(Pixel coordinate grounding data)
━━━━━━━━━━━━━━━━
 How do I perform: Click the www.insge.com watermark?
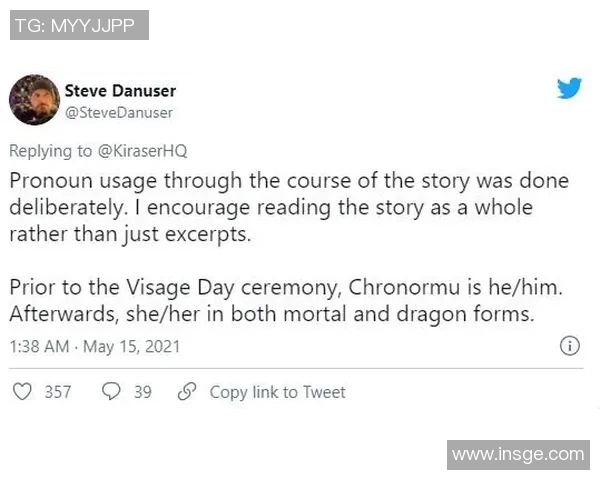(517, 454)
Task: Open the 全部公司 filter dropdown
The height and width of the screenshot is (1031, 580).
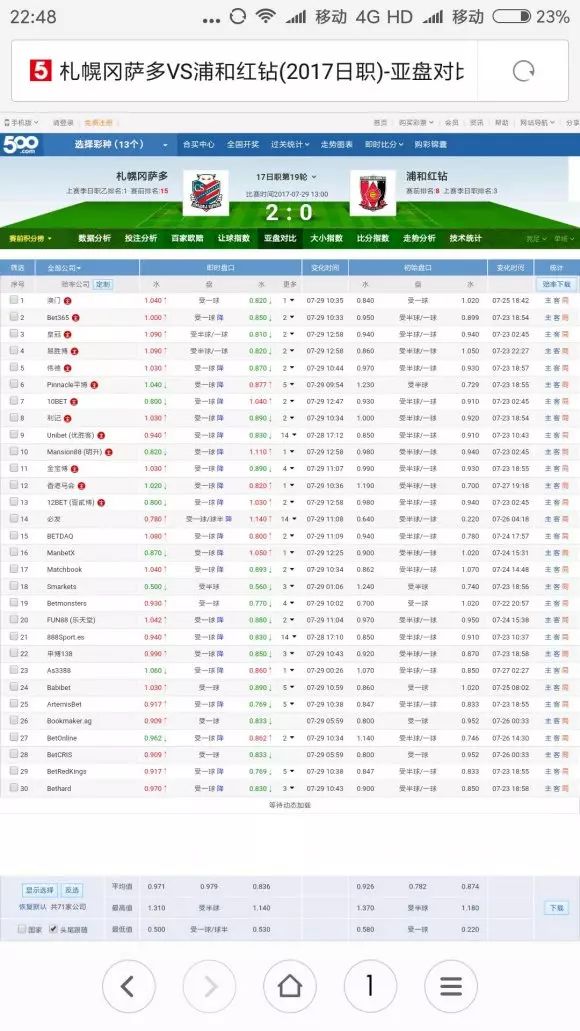Action: point(64,268)
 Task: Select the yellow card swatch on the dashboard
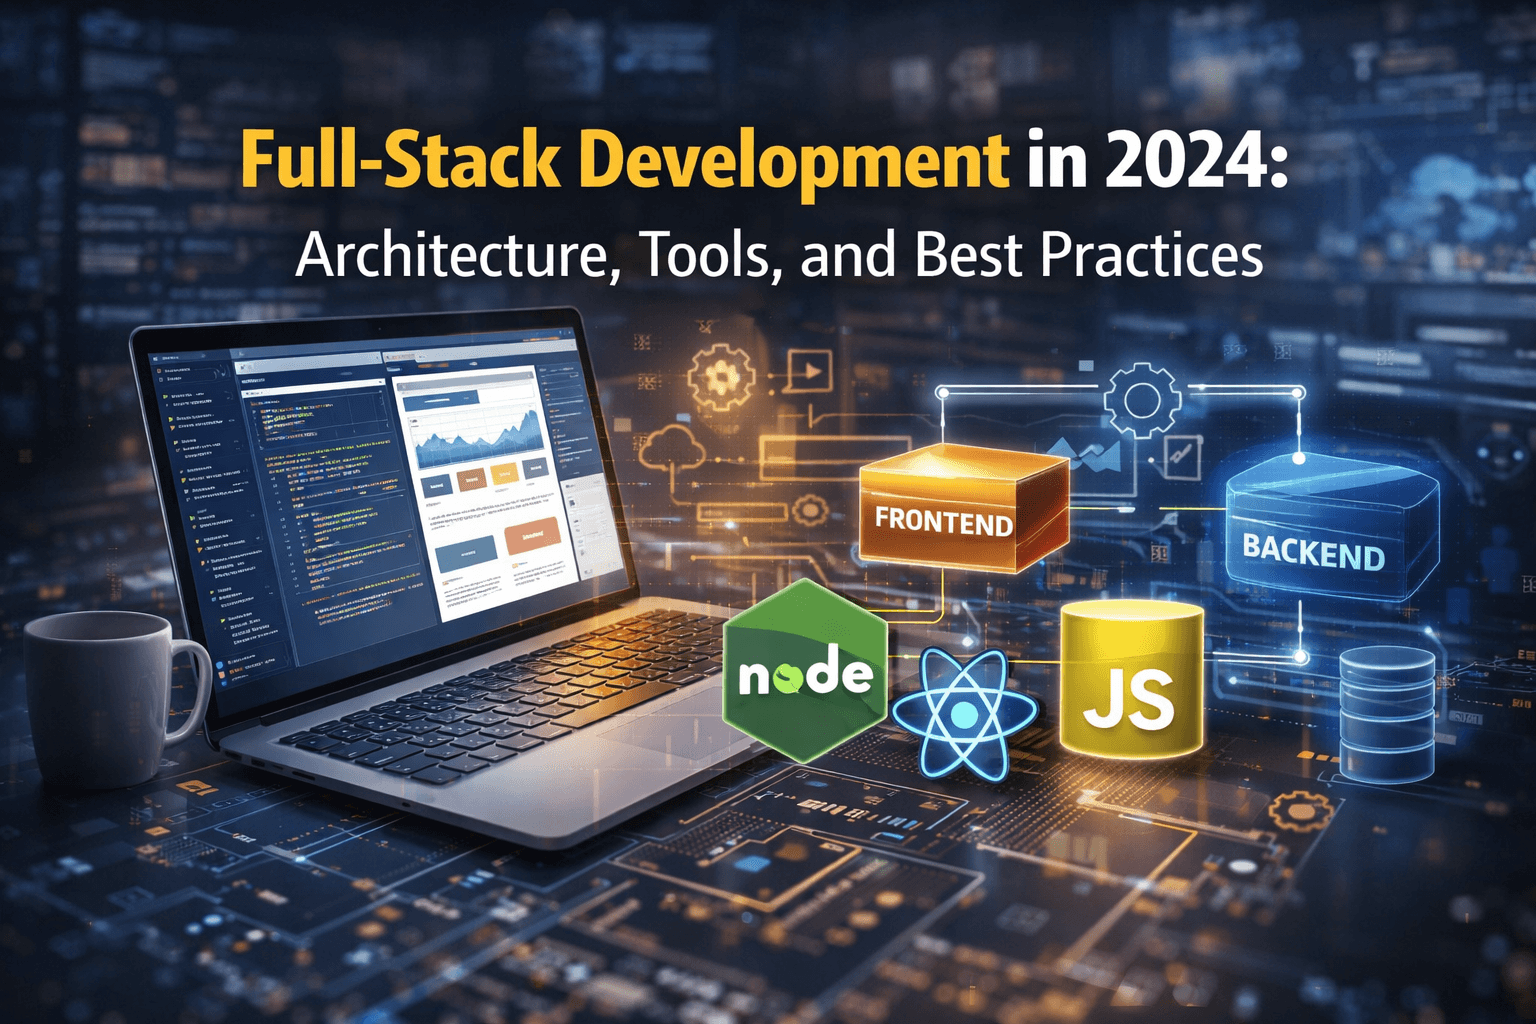point(503,473)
━━━━━━━━━━━━━━━━
**The task:** Could the entries above be written out word for word, pictures excluded?

**The answer:**
 How do I perform: Click the www.insge.com watermark?
(517, 454)
Task: Open the 全部公司 filter dropdown
The height and width of the screenshot is (1031, 580).
Action: point(64,268)
 Task: Select the yellow card swatch on the dashboard
point(503,473)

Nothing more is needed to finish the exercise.